**AUFGABE 1**: Woher hat der Autor laut der Theaterkritik den Titel der Szenenfolge geborgt?
**AUFGABE 2**: Nenne alle Adjektive, mit denen die Theaterkritik die Bilder beschreibt, die Castellucci zeigt.
**AUFGABE 3**: Gib aus der Theaterkritik den Abschnitt von „Den Titel der“ bis „sich zum Choral.“ wörtlich wieder.

Acht Personen, in Kleidung aus den Sechziger Jahren des vorigen Jahrhunderts, stehen im Museum, palavern und betrachten so nebenbei Dürers Hasen. Sie verschwinden im Dunkel der Hinterbühne, vorne erscheint eine riesige Walze, die unter grässlichem Lärm von der Decke schwebende Skalpe verarbeitet. Die Gottesmaschine? Wohlfühltheater ist das keines, das Castellucci hier mit Referenz auf den Propheten Moses, in Tableaus zeigt. Der penetrante Lärm von tappenden, stolpernden Schritten, das Dröhnen , surrender, krachender, dröhnender Maschinenlärm machen nachdenkliche Beschaulichkeit unmöglich.

Die Bilder, die Castellucci zeigt, sind irritierend, verstörend, provozierend. Nach dem Museumsbesuch – eine Absage an Kunst und Kultur? – wälzt sich eine Frau in ihrem Blut, sie hat nicht mehr die Kraft, Hilfe zu holen. Im nächsten Bild steht ein Müllcontainer auf der leeren Bühne, aus ihm dringt Babywimmern. Dann erfahren wir durch ein paar Textzeilen, dass die Frau von der Polizei aufgegriffen worden ist und wir sehen sie in der Wachstube, wo sich der Kommissar bemüht, zu erfahren wo sie das Kind weggeworfen hat. Sie sagt es nicht, fällt aber als Weissagende ein vernichtendes Urteil über die verrottete Welt. Ein neuer Gott sei nötig. Ihr Kind habe sie ausgesetzt, damit er die Menschen von der Sklaverei befreie, sie der Freiheit zuführe, die Welt rette. Der Kommissar gibt auf, die Frau wird in die MRT-Apparatur geschoben, ihr Gehirn wird gescannt.Sie bekommt Kopfhörer, das Publikum das durchdringende Arbeitsgeräusch des Gerätes.

Den Titel der Szenenfolge hat der Autor übrigens einem Negro-Spiritual geborgt, das von Moses erzählt, dem der alttestamentarische Gott befiehlt die Israeliten aus der ägyptischen Knechtschaft zu befreien und dem Pharao seine Botschaft auszurichten: „Oh! Let my people go.“ Bei Castellucci bleibt Moses unsichtbar. Der Erlöser spielt nicht mit. Es geht aber Castellucci offensichtlich nicht um eine nacherzählbare Geschichte, sondern um eine assoziative Bilderfolge, die mit einem Sprung abrupt in graue Vorzeit führt. In einer riesigen Höhle wanken Urmenschen (mit Affenmasken) in fahlem Licht umher, ein Kind stirbt und muss begraben werden, der Liebesakt soll Trost bringen. Tut es nicht, denn die Frau klatscht unter Getöse ihre blutigen Hände gegen die transparente Wand, malt schließlich den Notruf SOS darauf. Das Getöse wandelt sich zum Choral.

**GEZEIGTES MATERIAL**:
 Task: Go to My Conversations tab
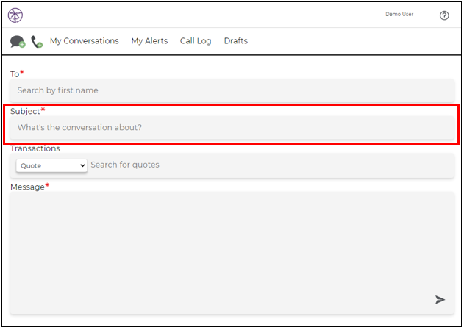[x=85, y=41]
==
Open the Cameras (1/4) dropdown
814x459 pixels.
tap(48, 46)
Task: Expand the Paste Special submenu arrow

**RICHTIGE ANTWORT 1**: Von einem Negro-Spiritual, das von Moses erzählt.

**RICHTIGE ANTWORT 2**: irritierend, verstörend, provozierend

**RICHTIGE ANTWORT 3**:
Den Titel der Szenenfolge hat der Autor übrigens einem Negro-Spiritual geborgt, das von Moses erzählt, dem der alttestamentarische Gott befiehlt die Israeliten aus der ägyptischen Knechtschaft zu befreien und dem Pharao seine Botschaft auszurichten: „Oh! Let my people go.“ Bei Castellucci bleibt Moses unsichtbar. Der Erlöser spielt nicht mit. Es geht aber Castellucci offensichtlich nicht um eine nacherzählbare Geschichte, sondern um eine assoziative Bilderfolge, die mit einem Sprung abrupt in graue Vorzeit führt. In einer riesigen Höhle wanken Urmenschen (mit Affenmasken) in fahlem Licht umher, ein Kind stirbt und muss begraben werden, der Liebesakt soll Trost bringen. Tut es nicht, denn die Frau klatscht unter Getöse ihre blutigen Hände gegen die transparente Wand, malt schließlich den Notruf SOS darauf. Das Getöse wandelt sich zum Choral.